I wonder why it is that governments mint or print certain denominations in such small quantities that most people seldom encounter them. Living in the United States, I hardly ever saw $2 bills, but the Mint must be printing enough every year to keep the (small) supply up. I wonder why the government doesn't either just discontinue it. or print enough so that they're circulated as much as the $1 and $5.

Monday, July 23, 2007

The Maokong Gondola

We went to Maokong this weekend. Maokong's a mountainous area just outside of the city, full of little tea shops, amazing views and a temperature that's a few degrees cooler than downtown Taipei. In the past we had to wait for a rather inconvenient bus or pay for a taxi ride, but this month the Taipei MRT opened the Maokong Gondola - actually a cable car - with four stops, running from Taipei Zoo MRT Station up to Maokong in the mountains.

The cable cars are quiet, run very smoothly, and were less crowded than I expected - I'd heard of 40-minute waits the previous weekend. This may be because we went up in the late afternoon and came back in the evening. It may also be because, the previous day, a mechanical failure stranded several hundred people high up in the air for several hours. (We don't read the local news quite as much as we should, and we didn't hear about this until after we got back. In retrospect, it explains a lot, including why gondola staff members seemed so nice to everybody, profusely thanking everybody for their patronage.)
This is a very blurry picture of the Taipei Zoo gondola station, but...

...here is a somewhat clearer picture, showing where people are boarding the cars.
This is one of the service stations between actual gondola stops. The cable cars don't stop here, but these stations are manned by MRT employees.

The view, looking down.

Taipei in the late afternoon.

Here's a view of the Maokong scenery from the cable car.
One more view of Taipei.

Sunday, July 01, 2007


It's time to post some pictures from my Penghu trip.

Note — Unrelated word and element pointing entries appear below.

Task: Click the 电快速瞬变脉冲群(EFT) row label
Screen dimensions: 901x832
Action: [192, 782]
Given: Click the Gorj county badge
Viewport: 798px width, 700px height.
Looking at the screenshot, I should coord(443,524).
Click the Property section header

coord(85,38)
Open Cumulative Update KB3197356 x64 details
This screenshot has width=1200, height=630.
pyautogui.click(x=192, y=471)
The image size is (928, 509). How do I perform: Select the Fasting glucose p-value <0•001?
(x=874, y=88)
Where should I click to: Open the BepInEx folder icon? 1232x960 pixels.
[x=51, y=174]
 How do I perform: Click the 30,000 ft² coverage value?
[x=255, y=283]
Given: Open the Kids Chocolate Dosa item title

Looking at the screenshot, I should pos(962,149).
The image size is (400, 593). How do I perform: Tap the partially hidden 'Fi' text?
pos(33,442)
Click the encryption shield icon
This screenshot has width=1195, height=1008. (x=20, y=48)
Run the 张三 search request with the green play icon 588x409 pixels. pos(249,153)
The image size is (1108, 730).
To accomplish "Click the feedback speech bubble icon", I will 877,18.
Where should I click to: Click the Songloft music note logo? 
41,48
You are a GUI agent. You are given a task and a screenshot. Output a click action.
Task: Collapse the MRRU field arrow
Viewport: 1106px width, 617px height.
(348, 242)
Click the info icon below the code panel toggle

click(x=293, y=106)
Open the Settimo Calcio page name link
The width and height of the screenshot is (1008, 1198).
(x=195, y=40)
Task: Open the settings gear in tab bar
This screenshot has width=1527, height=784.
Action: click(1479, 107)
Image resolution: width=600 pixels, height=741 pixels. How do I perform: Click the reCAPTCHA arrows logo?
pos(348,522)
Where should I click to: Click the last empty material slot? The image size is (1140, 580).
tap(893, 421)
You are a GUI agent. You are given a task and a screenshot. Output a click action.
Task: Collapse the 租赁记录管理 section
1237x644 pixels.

These are a bit late, but I was distracted by a bad case of sunburn I got (my feet were so badly burned they required professional medical attention; they're healing well now) and by my own procrastination habit.

Maokong is the biggest city in Penghu - not that it's really such a large city. I got the feeling it would be a lot smaller if not for the tourist trade. It has at least one Starbucks.

We took a boat like this to Chipei on Monday. Chipei is where I had my first snorkeling experience.
The main town on Chipei. Chipei's a tiny island which is settled by people living off tourists - I imagine it becomes something of a ghost town in winter.
We saw dragon boat races on Tuesday morning. These pictures were taken at the harbor in Maokong. Three boats competed, and there was a fairly decent-sized crowd.
The beach on the main island in Penghu where we went snorkeling on Tuesday. The area over by the rocks in the distance is where Jenna and I found squid, cuttlefish, puffer fish, and other assorted creatures. Just a stone's throw from dry land.

The Matsu Temple in Penghu. It's said to be the oldest temple in all of Taiwan by some guidebooks (the English-language signs outside only claim it's the oldest Matsu temple in Taiwan). I'm sure much of the original structure has been replaced since it was built in the 1600s, but you can see some old woodwork and art inside.

A gnarled tree outside the Matsu temple.